If you're into assembly I'd love to hear what you think of my current project to teach programming using a sort of idealized assembly: http://github.com/akkartik/mu. I'm co-designing the assembly language with the OS around it, in the spirit of C+unix.
The project looks interesting. I would like to learn more about assembly to, have greater understanding and control over what my computer actually does. All the tests passed but I made mu crash using repl.mu, if this help in finding bugs?
./mu repl.mu
ready! type in an instruction, then hit enter. ctrl-d exits.
(+ 1 1)
missing type in {name: "1", properties: ["1": ]}
mu: 041name.cc:82 bool disqualified(reagent&): Assertion `!x.types.empty()' failed.
Aborted (Core dumped)
Also my left, middle and right mouse button clicks were printing rubbish to the terminal after that. I restarted the terminal and mouse functionality was normal again.
Thanks for trying it! It's not actually a Lisp :) Check out the examples in the readme.
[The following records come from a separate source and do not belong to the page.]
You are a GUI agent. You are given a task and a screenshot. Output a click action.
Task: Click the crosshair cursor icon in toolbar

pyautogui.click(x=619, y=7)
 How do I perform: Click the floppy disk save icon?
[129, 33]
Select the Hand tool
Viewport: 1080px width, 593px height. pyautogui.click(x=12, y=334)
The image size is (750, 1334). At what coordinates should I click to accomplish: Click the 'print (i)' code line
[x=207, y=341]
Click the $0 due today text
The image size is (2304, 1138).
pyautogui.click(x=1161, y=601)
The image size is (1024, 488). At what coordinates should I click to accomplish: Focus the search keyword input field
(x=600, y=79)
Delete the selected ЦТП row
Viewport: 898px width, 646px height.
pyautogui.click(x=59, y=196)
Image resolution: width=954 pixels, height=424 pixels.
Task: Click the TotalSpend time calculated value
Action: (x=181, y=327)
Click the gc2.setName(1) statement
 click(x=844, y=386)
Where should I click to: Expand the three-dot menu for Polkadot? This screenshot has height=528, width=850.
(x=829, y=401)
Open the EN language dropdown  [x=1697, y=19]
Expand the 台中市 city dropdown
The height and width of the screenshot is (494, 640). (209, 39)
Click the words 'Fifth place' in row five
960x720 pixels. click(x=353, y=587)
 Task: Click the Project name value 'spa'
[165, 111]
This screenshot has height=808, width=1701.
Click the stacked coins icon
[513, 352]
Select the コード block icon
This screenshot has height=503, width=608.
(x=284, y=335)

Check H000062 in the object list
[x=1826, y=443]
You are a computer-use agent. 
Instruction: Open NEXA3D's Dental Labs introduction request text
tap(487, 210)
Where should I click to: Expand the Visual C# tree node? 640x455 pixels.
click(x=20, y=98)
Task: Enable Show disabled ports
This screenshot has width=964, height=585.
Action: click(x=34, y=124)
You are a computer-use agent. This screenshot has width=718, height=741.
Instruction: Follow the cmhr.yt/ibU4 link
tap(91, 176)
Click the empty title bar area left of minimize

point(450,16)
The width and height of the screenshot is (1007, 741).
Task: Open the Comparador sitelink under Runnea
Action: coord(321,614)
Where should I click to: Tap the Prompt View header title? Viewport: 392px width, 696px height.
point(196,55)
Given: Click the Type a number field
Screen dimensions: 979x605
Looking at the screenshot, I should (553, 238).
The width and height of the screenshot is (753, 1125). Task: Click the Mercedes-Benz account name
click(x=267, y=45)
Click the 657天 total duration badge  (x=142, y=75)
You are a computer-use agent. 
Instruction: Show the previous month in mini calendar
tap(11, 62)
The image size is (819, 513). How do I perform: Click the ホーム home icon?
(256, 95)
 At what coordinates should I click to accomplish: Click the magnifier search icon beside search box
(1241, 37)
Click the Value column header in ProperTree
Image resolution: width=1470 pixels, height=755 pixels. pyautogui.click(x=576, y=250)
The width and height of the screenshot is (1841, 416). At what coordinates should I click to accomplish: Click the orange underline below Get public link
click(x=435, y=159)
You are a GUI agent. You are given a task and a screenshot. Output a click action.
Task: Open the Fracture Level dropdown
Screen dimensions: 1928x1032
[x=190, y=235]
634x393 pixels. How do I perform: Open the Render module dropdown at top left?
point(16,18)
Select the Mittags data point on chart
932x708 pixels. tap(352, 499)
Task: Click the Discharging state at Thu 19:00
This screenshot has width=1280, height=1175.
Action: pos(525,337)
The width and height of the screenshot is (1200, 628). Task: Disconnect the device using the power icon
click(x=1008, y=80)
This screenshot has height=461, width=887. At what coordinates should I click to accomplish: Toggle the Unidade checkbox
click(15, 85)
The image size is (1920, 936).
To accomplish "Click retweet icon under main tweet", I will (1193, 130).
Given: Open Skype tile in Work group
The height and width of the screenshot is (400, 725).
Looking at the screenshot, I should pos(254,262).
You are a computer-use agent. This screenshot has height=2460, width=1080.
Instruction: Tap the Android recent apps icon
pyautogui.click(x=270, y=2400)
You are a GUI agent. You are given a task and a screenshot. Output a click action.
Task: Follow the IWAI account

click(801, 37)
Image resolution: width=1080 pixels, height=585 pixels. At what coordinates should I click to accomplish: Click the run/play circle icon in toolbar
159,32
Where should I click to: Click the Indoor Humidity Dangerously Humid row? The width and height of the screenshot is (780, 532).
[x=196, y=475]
The repl is sadly not done. Repl feels like the wrong metaphor. I'm writing on a more useful version in edit.mu, but that's far from done. For now sadly you have to type code into a file and run it as a separate step. Just for a couple more weeks, hopefully.
Impressive project, how long have you been programming for? I'm not sure if I can be of much technical assistance but if you recommend a few tools I could probably learn more about testing and find bugs. Earlier this week I installed valgrind to check for errors and memory leaks and I'm looking for a debugger that will work with lubuntu. I am also learning assembly.
I'm starting to feel old :) I've been programming for 16 years now.
Feel free to ask me more questions. I'm not looking for help, rather to help. But there's still some way to go. In the meantime I'll help in any other way. Valgrind is super useful for C programming.